How Frank’s Redhot Gets Slam-Dunk Viewability Measurement For In-Game Ads

Frameplay used its Intrinsic-Time-in-View metric to measure how much attention gamers paid to a banner ad for Frank's Red Hot in the mobile game Basketball Battle.

With the in-game ad market heating up, tools for measuring the effectiveness of ad placements in gaming environments are increasingly important.

How much attention, for example, did a placement for Frank’s Redhot in a sports video game attract?

Recently, McCormick brand Frank’s Redhot placed banner ads inside Basketball Battle, a free-to-play 2D basketball game developed for mobile devices. The banner ads were prominently placed just underneath the scoreboard at center court.

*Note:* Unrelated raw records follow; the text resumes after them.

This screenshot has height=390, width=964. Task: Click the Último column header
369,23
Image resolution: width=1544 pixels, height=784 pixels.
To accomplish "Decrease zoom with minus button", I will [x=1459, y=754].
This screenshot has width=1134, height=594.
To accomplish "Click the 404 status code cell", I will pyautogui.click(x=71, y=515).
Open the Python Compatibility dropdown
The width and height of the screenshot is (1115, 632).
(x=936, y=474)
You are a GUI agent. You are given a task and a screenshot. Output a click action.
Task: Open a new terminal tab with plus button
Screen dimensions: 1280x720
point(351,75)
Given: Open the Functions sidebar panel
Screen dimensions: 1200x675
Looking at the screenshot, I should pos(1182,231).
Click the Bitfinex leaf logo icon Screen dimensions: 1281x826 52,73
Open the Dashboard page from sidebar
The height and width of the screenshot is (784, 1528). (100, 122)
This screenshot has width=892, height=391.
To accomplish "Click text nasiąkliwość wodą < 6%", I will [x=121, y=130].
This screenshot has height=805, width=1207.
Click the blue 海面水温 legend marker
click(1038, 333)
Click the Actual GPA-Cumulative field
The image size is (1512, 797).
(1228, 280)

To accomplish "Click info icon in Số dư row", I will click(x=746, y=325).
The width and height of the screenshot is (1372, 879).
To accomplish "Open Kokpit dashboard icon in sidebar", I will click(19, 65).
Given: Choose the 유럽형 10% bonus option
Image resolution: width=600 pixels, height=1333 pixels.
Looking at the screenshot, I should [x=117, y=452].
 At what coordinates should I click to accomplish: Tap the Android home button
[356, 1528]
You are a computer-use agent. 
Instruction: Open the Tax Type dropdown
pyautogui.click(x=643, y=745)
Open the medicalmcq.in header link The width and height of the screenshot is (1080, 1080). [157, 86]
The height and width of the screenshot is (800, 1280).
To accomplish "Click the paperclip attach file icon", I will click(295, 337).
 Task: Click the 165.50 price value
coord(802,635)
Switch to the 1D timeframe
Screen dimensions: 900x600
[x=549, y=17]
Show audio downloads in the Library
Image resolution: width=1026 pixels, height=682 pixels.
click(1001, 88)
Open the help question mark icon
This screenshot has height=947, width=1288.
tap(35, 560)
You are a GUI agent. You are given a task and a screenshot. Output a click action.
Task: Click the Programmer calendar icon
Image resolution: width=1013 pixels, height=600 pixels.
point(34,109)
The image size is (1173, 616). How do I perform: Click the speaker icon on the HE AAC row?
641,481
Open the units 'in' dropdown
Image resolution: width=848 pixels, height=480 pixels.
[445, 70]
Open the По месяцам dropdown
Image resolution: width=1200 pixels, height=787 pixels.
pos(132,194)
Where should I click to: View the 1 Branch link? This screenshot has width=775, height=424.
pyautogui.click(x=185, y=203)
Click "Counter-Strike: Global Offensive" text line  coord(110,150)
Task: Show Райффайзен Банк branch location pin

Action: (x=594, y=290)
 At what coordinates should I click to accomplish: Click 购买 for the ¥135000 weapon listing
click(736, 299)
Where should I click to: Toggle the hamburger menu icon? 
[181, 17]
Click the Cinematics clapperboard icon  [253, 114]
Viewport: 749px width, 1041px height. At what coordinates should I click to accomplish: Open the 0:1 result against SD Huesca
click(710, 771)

A proprietary metric from Frameplay, an in-game advertising company which uses computer vision to measure the viewability of in-game ads, monitored how long the ad remained visible to the player.

Then, these viewability results of Frameplay’s “Intrinsic Time-In-View” metric were validated through eye-tracking software provided by Lumen and eye square. McCormick’s agency Dentsu also participated in the study, as it seeks to understand attention in this new format as part of its Attention Economy initiative.

Turns out, the results derived from computer vision and eye-tracking tech were similar, showing Frameplay’s method of measuring attention in video games is in line with other methods.

The test also compared the effectiveness of in-game ads to the effectiveness of ads for other, more established channels.

McCormick’s agency wanted to measure the value of in-game ads compared to ads formats on social media (where Frank’s Redhot has an enviable TikTok following and attention-grabbing rivalry with Tabasco).

The in-game ads captured about 1.4 times more attention than two in-feed social media display ads. In-game ads generated an average of 2.4 attentive seconds per impression, on par with the attention generated from a social media video ad (despite the fact that the in-game ad was a static banner).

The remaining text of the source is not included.